Assignment:
Only the lines of the listing below that run from the line with "Click the Network and Internet globe icon" through the line with "Instruction: Pick the" are to be set down, word for word. Pictures stay out.

Exercise materials:
++++++++++

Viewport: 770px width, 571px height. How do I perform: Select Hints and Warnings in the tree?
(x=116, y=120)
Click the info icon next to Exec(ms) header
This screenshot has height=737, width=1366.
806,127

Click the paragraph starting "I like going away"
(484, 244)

++++++++++

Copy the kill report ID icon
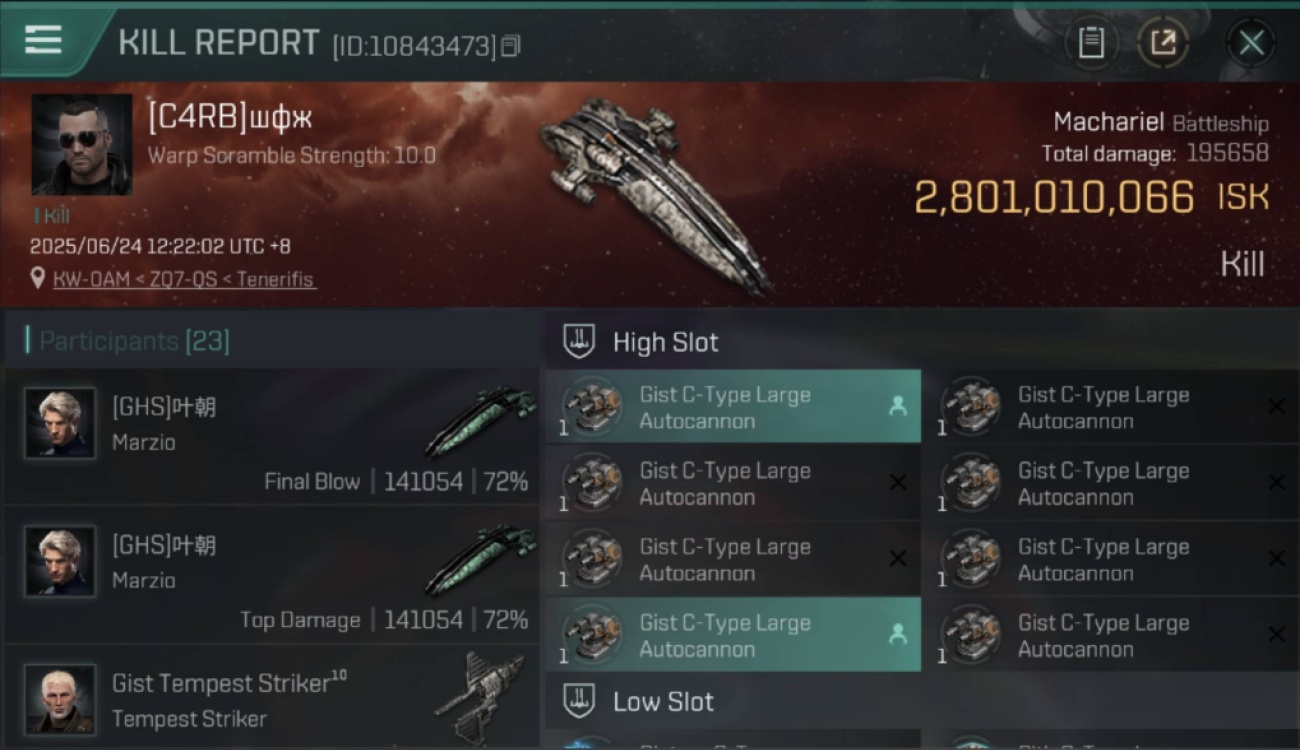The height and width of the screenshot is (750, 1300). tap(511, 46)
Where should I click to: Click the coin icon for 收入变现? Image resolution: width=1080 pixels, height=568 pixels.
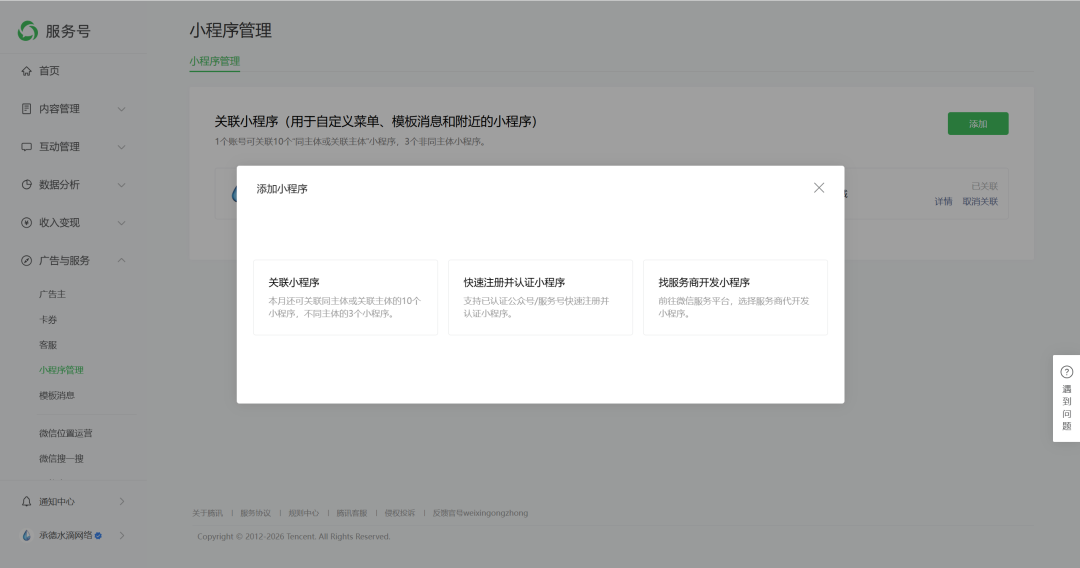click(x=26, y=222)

++++++++++

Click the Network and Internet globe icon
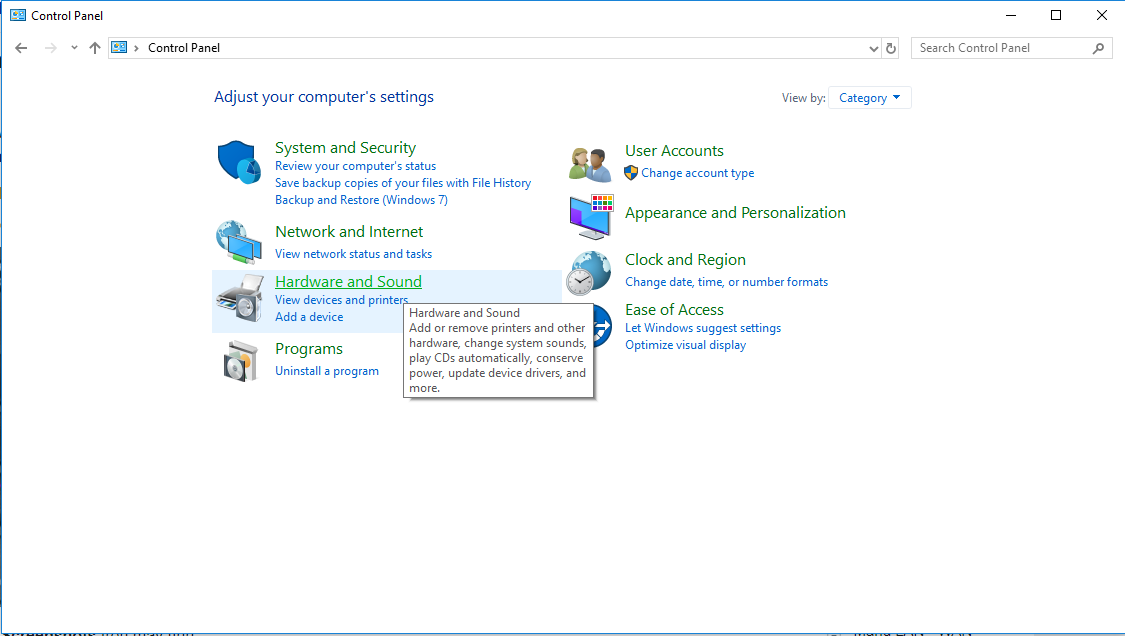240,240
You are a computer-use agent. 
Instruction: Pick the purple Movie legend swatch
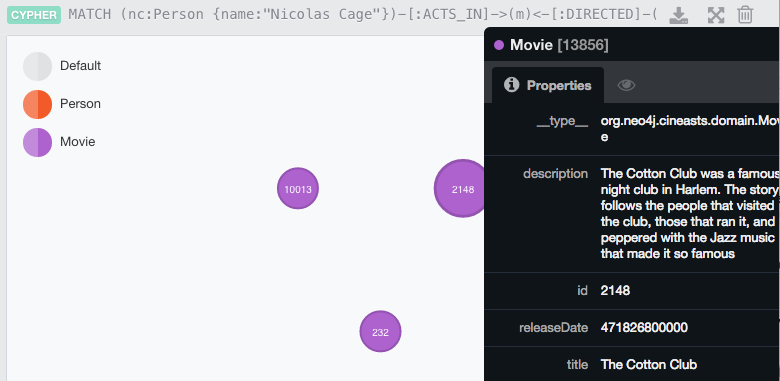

++++++++++

Solution to the exercise:
Click the Network and Internet globe icon
240,240
You are a computer-use agent. 
Instruction: Pick the purple Movie legend swatch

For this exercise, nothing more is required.